Instruction for the data below: set down exactly the lines from the line with "Click the yellow weight map paint icon" to the line with "Click the date/time", inclusive, and no others.

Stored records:
──────────
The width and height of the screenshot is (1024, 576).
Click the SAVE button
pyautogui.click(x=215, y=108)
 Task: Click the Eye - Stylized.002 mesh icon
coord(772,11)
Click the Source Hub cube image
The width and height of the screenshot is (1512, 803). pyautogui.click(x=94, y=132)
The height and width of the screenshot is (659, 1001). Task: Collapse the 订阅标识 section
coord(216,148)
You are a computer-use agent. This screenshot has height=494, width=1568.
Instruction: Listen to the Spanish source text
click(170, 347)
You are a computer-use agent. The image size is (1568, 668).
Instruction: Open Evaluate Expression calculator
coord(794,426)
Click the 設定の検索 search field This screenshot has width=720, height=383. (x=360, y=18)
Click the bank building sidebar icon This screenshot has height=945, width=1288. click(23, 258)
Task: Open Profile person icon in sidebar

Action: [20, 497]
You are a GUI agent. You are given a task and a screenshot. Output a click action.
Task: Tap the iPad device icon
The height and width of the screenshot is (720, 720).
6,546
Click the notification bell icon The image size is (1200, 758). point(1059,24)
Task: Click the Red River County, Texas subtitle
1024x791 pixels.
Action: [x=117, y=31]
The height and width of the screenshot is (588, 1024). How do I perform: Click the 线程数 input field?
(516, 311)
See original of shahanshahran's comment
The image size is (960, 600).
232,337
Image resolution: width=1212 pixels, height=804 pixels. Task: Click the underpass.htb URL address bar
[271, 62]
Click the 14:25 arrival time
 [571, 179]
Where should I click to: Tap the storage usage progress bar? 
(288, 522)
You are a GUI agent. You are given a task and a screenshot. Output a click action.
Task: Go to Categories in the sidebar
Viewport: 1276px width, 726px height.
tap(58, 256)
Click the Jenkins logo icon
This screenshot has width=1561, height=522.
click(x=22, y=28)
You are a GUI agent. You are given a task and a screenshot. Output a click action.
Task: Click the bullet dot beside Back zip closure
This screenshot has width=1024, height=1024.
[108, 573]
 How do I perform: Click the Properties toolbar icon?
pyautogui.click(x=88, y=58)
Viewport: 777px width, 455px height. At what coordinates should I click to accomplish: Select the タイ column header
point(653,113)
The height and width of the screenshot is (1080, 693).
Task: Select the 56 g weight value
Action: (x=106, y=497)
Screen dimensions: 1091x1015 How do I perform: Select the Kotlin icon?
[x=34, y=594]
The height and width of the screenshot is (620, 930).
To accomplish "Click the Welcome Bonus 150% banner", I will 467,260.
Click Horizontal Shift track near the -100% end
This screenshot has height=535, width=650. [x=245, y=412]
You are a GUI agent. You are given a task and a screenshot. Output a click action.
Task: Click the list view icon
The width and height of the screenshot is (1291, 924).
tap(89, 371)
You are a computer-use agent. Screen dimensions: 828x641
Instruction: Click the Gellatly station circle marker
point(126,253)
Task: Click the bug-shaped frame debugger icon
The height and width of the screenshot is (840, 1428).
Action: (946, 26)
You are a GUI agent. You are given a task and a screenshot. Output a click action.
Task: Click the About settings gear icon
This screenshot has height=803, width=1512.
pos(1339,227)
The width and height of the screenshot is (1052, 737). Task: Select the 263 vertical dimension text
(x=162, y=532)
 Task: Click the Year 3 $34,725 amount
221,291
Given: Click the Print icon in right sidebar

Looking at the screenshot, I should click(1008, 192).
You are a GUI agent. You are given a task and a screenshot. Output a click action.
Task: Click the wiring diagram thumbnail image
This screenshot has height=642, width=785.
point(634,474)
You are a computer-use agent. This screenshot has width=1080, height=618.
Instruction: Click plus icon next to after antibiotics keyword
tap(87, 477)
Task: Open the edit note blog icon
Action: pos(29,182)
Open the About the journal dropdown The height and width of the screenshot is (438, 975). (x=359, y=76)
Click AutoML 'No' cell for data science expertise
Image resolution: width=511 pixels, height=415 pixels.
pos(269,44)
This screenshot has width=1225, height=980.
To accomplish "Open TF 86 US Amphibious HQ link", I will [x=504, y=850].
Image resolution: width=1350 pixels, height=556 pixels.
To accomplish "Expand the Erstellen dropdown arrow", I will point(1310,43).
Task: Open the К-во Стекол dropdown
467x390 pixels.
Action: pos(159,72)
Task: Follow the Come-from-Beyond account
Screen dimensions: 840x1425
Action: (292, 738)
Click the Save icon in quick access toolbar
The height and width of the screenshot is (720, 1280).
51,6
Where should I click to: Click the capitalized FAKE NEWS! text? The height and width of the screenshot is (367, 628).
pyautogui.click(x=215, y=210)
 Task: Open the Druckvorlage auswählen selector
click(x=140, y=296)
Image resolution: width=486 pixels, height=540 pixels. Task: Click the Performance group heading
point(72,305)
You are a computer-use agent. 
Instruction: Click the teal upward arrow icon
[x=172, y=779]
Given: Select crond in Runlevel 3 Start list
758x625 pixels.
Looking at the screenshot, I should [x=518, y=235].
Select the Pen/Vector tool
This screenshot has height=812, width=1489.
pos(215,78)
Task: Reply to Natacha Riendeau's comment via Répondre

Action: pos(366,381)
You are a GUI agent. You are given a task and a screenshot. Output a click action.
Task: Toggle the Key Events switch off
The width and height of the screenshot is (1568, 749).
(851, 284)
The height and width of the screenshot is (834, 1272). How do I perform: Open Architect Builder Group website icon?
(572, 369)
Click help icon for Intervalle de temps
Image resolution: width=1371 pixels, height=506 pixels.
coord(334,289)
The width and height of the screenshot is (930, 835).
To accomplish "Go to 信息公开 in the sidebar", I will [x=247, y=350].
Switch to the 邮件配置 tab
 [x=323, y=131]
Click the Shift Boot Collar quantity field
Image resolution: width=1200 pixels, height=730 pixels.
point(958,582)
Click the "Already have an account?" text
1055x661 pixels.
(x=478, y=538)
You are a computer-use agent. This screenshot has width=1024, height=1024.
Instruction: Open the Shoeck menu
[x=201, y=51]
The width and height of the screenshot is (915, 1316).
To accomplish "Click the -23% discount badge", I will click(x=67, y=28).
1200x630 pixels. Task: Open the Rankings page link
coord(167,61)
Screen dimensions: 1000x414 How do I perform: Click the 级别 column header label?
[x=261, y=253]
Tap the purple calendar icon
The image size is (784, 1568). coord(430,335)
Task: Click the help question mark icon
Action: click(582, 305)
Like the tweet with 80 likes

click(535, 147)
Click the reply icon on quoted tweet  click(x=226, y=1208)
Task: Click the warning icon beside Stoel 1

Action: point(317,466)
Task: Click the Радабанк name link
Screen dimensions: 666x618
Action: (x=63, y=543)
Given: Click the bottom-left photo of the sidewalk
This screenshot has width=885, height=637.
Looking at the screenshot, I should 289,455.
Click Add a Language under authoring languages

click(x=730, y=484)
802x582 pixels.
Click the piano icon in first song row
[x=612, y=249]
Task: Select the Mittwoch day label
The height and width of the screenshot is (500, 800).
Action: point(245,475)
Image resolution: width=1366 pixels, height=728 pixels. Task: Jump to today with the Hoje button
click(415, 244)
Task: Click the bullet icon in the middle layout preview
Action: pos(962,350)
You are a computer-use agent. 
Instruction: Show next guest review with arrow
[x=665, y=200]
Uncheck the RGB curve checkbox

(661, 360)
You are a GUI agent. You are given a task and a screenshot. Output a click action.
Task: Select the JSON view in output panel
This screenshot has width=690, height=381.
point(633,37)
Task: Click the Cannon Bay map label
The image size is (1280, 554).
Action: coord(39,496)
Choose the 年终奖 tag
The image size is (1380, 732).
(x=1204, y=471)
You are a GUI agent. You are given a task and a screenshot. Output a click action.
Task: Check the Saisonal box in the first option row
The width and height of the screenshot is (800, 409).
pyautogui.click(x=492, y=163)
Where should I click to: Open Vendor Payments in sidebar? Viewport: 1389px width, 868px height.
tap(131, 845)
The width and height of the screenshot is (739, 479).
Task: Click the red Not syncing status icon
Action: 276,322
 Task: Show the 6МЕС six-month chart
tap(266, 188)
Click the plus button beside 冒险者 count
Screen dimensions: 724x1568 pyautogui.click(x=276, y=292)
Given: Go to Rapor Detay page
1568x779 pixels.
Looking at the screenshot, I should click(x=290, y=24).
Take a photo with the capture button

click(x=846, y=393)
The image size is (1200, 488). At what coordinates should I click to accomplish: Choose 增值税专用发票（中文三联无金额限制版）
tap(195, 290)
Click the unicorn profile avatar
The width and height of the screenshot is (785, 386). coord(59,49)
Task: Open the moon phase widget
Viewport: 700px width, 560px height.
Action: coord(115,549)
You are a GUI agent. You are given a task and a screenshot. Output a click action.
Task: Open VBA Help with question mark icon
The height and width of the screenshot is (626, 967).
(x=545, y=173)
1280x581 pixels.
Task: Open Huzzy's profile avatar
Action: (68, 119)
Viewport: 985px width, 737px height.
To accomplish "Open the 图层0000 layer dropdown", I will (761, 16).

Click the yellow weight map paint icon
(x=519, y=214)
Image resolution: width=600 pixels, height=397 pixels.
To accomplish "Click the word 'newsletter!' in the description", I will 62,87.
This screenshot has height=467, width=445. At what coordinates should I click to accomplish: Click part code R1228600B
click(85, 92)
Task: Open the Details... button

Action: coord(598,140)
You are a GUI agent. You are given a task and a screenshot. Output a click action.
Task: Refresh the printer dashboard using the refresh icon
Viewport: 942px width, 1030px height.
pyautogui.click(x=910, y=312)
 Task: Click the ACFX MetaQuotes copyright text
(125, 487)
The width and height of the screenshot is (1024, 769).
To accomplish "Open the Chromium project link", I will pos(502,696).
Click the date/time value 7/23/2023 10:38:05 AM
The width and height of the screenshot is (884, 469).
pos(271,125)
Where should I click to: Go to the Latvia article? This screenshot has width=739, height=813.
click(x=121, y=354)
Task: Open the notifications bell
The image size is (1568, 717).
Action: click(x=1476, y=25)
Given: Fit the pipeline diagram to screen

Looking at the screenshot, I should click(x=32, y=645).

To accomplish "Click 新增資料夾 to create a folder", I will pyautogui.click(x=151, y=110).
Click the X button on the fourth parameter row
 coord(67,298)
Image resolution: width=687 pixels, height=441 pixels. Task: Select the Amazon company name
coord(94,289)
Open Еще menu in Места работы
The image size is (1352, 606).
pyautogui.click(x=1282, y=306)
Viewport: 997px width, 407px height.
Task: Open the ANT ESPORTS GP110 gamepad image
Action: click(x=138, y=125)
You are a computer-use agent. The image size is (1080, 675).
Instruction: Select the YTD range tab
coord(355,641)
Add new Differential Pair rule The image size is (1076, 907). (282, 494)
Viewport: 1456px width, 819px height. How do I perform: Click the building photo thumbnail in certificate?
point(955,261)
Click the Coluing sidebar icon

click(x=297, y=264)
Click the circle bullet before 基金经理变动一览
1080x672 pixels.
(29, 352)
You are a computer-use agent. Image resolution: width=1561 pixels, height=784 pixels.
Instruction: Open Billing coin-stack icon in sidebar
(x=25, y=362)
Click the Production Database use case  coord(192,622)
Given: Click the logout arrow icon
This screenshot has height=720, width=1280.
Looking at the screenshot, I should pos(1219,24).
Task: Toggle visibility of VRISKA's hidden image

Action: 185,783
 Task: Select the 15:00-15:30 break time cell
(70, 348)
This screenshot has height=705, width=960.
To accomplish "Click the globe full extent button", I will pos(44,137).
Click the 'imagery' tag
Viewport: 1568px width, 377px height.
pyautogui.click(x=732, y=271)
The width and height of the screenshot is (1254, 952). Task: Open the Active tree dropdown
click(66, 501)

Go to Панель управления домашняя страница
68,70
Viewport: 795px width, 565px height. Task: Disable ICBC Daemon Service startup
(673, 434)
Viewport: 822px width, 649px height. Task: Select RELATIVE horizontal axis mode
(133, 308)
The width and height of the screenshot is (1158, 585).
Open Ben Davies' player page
──────────
(SOLVED EXERCISE)
Click the yellow weight map paint icon
(x=519, y=214)
Image resolution: width=600 pixels, height=397 pixels.
To accomplish "Click the word 'newsletter!' in the description", I will 62,87.
This screenshot has height=467, width=445. At what coordinates should I click to accomplish: Click part code R1228600B
click(85, 92)
Task: Open the Details... button

Action: coord(598,140)
You are a GUI agent. You are given a task and a screenshot. Output a click action.
Task: Refresh the printer dashboard using the refresh icon
Viewport: 942px width, 1030px height.
pyautogui.click(x=910, y=312)
 Task: Click the ACFX MetaQuotes copyright text
(125, 487)
The width and height of the screenshot is (1024, 769).
To accomplish "Open the Chromium project link", I will pos(502,696).
Click the date/time value 7/23/2023 10:38:05 AM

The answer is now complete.